Dernier «trophée» en date pour le redouté parquet anti-corruption (DNA), la très médiatique Elena Udrea, ancienne candidate à la présidentielle de novembre et proche conseillère de l’ex-chef de l’Etat Traian Basescu (2004-2014).
Considérée par les médias comme l’une des figures politiques les plus influentes de cet ancien pays communiste d’Europe de l’Est, «la blonde Udrea», 41 ans, a été placée en garde à vue dans la nuit mardi à mercredi après une audition marathon de plus de 10 heures au siège du DNA qui a réclamé sa mise en détention provisoire pour trente jours.
Elle est accusée de blanchiment, de trafic d’influence et de corruption dans deux dossiers, dont l’un portant sur l’achat de licences Microsoft, une affaire tentaculaire touchant au total une dizaine d’anciens ministres.
Les investigations du DNA ont pris de la vitesse ces dernières semaines.
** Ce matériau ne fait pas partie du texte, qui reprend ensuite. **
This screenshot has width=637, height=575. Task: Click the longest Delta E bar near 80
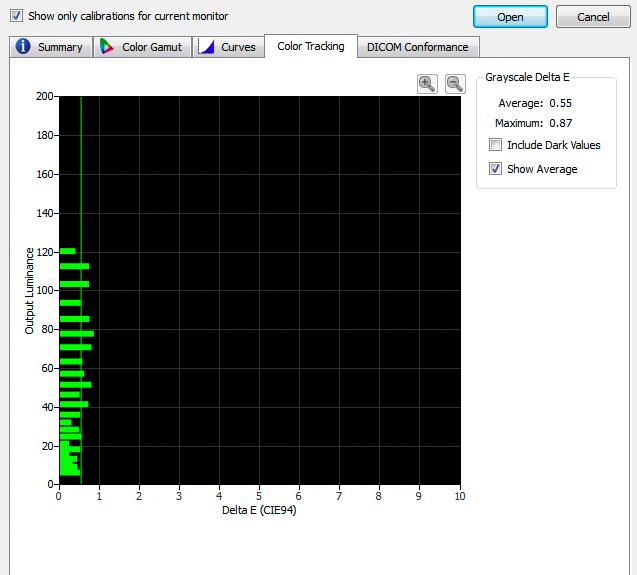pos(77,334)
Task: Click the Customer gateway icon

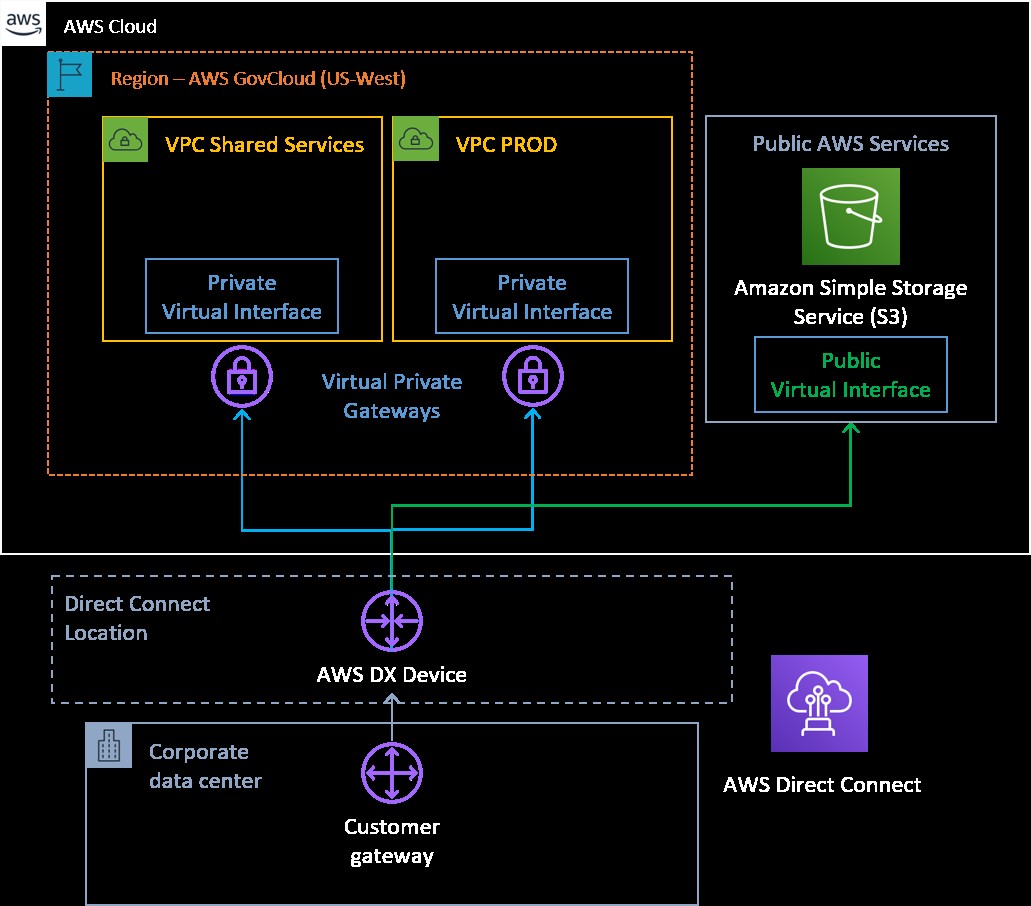Action: [391, 772]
Plusieurs anciens ministres, un juge de la Cour constitutionnelle, et même la chef du parquet anti-mafia (DIICOT), Alina Bica, sont tombés dans ses filets.
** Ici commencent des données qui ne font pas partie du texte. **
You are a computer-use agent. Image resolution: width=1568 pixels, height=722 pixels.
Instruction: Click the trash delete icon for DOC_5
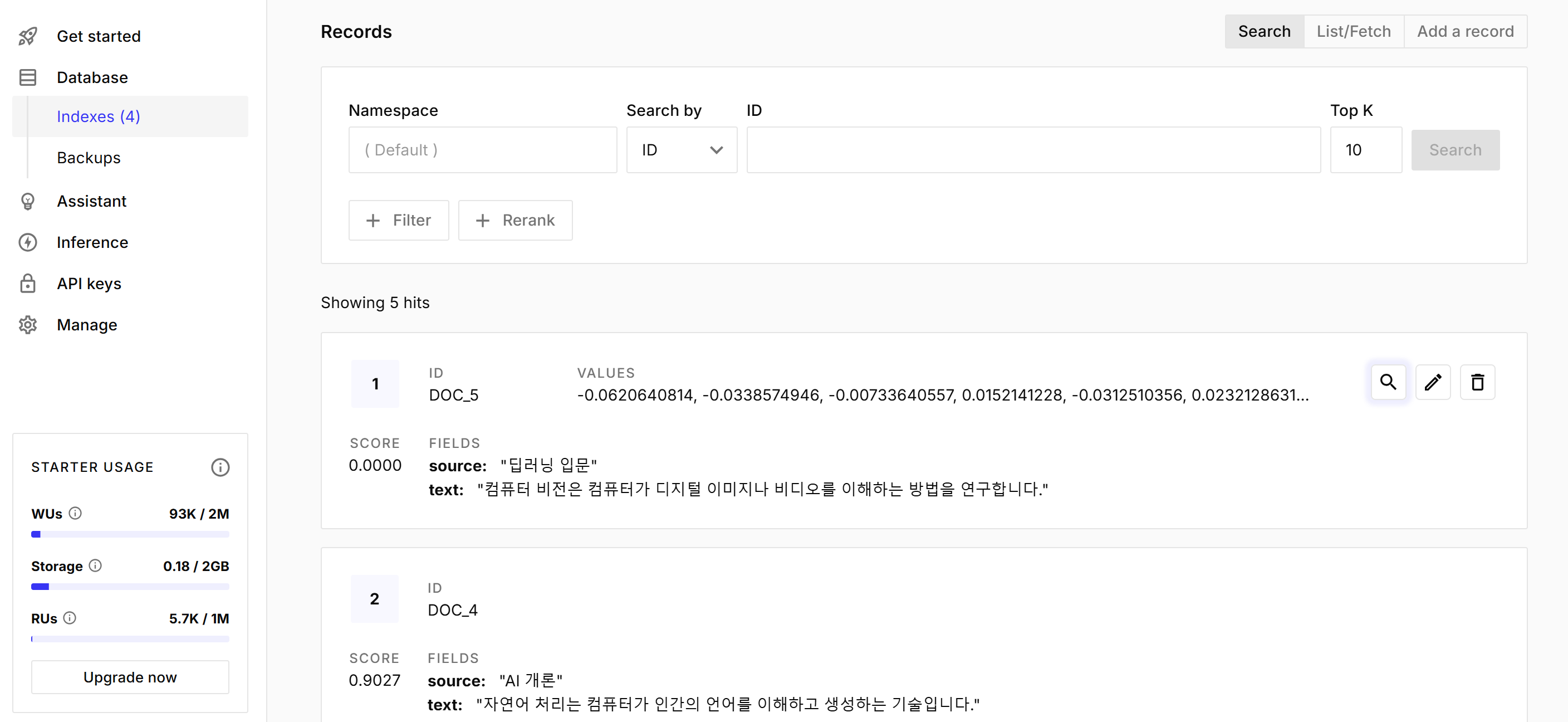coord(1477,382)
Les enquêtes en cours «montrent l’Etat tel qu’il est: un système mafieux corrompu, avec des centres de pouvoir où on vend et on trafique des postes de ministres ou de procureurs, et des responsables qui versent une partie des commissions qu’ils perçoivent au parti dont ils sont membres», résume l’analyste politique Alina Mungiu-Pippidi.
Depuis plusieurs années déjà, la réforme de la justice menée sous l’oeil vigilant de Bruxelles a ébranlé l’impunité dont semblaient jouir nombre de responsables politiques. La double condamnation pour corruption en 2012 de l’ancien Premier ministre Adrian Nastase en est devenue le symbole.
Les Roumains sont très attachés à l’indépendance de la justice dans leur pays, qui reste l’un des plus pauvres de l’Union européenne. Ils l’ont prouvé en choisissant comme président Klaus Iohannis, un gestionnaire à la réputation d’homme probe et infatigable défenseur des magistrats.
Dans son discours d’investiture en décembre, l’ancien professeur de physique issu de la petite minorité allemande avait prôné une «Roumanie débarrassée de corruption».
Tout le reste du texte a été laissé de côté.